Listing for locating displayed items
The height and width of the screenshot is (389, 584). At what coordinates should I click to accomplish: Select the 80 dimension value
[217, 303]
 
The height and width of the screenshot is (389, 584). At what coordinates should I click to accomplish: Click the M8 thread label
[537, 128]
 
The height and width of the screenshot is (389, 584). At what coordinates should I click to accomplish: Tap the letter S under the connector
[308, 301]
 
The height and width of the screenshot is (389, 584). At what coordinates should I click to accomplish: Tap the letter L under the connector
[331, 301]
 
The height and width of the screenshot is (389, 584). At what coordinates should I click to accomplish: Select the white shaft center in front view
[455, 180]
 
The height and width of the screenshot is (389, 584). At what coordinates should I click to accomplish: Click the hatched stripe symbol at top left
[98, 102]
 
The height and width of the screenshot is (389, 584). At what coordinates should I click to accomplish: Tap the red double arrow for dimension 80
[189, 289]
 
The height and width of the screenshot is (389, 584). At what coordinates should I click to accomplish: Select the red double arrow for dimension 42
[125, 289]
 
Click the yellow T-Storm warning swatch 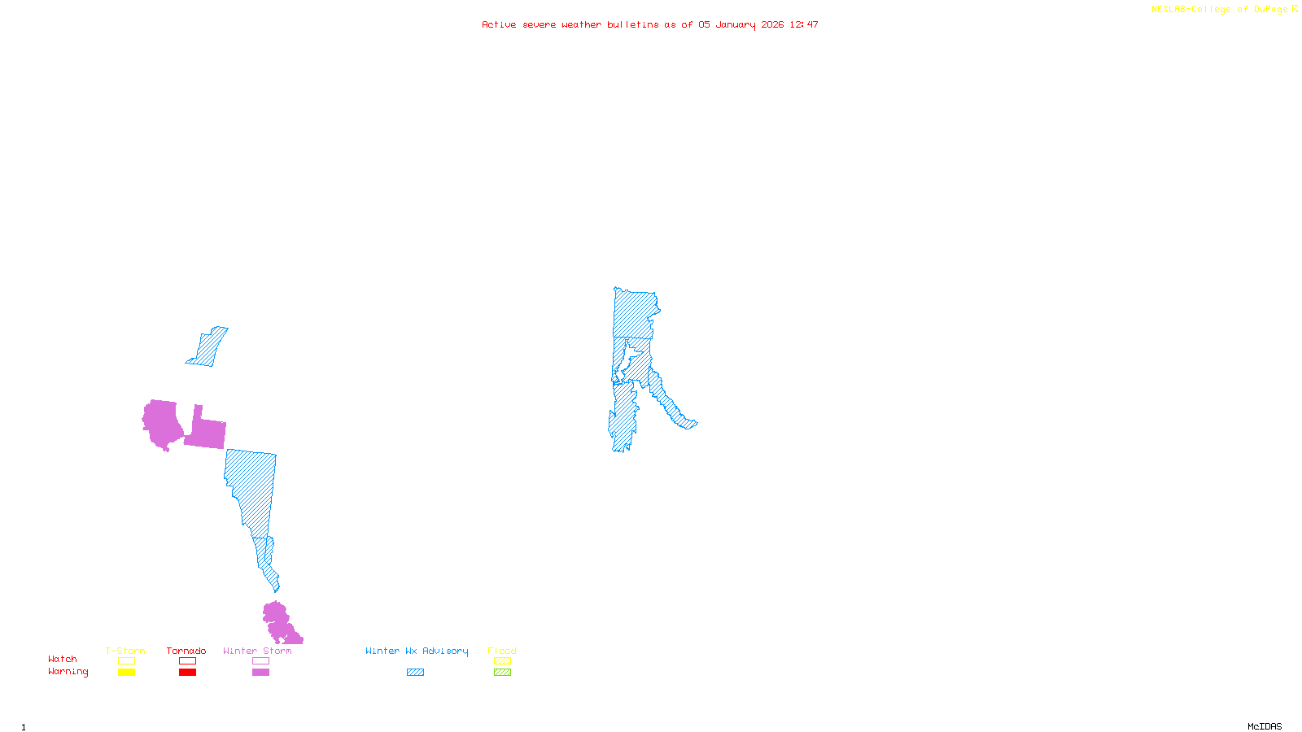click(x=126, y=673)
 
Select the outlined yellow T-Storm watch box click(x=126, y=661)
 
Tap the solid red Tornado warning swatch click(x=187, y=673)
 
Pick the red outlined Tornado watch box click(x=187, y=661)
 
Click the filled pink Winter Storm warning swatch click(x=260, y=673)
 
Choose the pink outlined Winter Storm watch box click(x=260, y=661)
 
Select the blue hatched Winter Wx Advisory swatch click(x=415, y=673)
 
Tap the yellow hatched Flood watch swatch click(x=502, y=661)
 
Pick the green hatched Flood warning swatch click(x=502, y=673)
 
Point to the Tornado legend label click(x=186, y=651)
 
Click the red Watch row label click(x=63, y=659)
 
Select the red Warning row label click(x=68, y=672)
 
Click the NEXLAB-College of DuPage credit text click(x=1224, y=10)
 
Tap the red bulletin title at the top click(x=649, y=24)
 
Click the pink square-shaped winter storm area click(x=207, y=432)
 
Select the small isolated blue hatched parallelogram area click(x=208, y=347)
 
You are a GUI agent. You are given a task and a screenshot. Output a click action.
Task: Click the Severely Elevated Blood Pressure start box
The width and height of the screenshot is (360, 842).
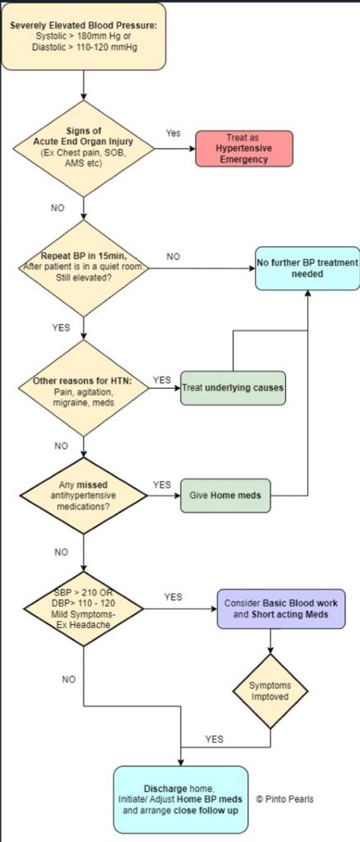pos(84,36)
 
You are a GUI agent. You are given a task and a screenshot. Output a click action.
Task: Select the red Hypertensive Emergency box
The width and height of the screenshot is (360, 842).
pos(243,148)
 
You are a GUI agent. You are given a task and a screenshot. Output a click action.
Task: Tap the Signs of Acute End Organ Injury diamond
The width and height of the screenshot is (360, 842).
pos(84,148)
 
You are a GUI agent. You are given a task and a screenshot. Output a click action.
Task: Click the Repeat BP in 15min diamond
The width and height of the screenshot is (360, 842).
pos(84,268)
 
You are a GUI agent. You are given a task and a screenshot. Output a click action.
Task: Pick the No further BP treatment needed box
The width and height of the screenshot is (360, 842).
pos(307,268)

Set exercise.
Copy out the lines of the listing word for word, beginning with the line that contains "Click the NEXLAB-College" and continuing through the line that contains "Select the small", both included.

Result.
Click the NEXLAB-College of DuPage credit text click(x=1224, y=10)
 
Tap the red bulletin title at the top click(x=649, y=24)
 
Click the pink square-shaped winter storm area click(x=207, y=432)
 
Select the small isolated blue hatched parallelogram area click(x=208, y=347)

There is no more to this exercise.